More than 160 lawmakers in the House of Representatives this month called the mortgage proposal an “overly burdensome government dictate” and said that the proposal would reduce the availability of affordable mortgages.

In an effort to urge more responsible lending and borrowing, several federal agencies have been developing a proposed risk-retention regulation under the Dodd-Frank Wall Street reform law, which requires lenders that securitize mortgage loans to retain 5 percent of the credit risk unless the mortgage is considered a safe mortgage or a “qualified residential mortgage.” FHA and VA mortgages would be exempt.

Qualifying residential mortgages (QRMs) would be exempt from the 5 percent credit requirement but would have to meet certain guidelines, such as the proposed 20 percent downpayment requirement. Borrowers with less than 20 percent down could then be forced to pay higher fees and interest rates.

The lawmakers called the 20 percent downpayment guideline too high and asked federal regulators to consider lower downpayment loans that have mortgage insurance that would constitute a qualified mortgage.

The National Association of Realtors has been an outspoken critic to the higher downpayment requirement, arguing that it would greatly jeopardize a housing recovery.
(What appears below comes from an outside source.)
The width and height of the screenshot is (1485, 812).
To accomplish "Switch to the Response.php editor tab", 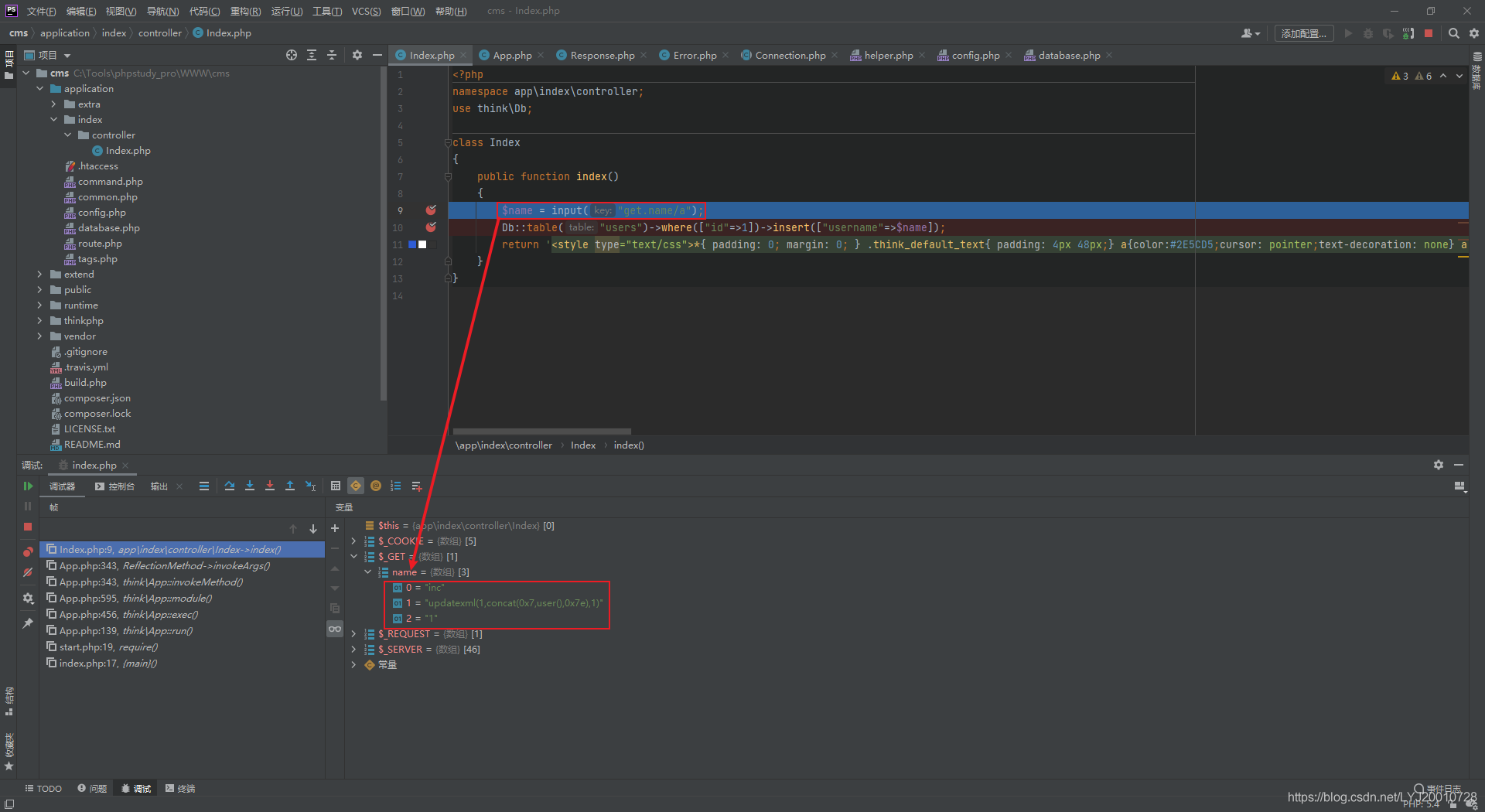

“We need to strike a balance between reducing investor risk and providing affordable mortgage credit,” NAR President Ron Phipps said. “Better underwriting and credit quality standards have greatly reduced risk. Adding unnecessarily high minimum down payment requirements will only exclude hundreds of thousands of buyers from homeownership, despite their creditworthiness and proven ability to afford the monthly payment, because of the dramatic increase in the wealth required to purchase a home.”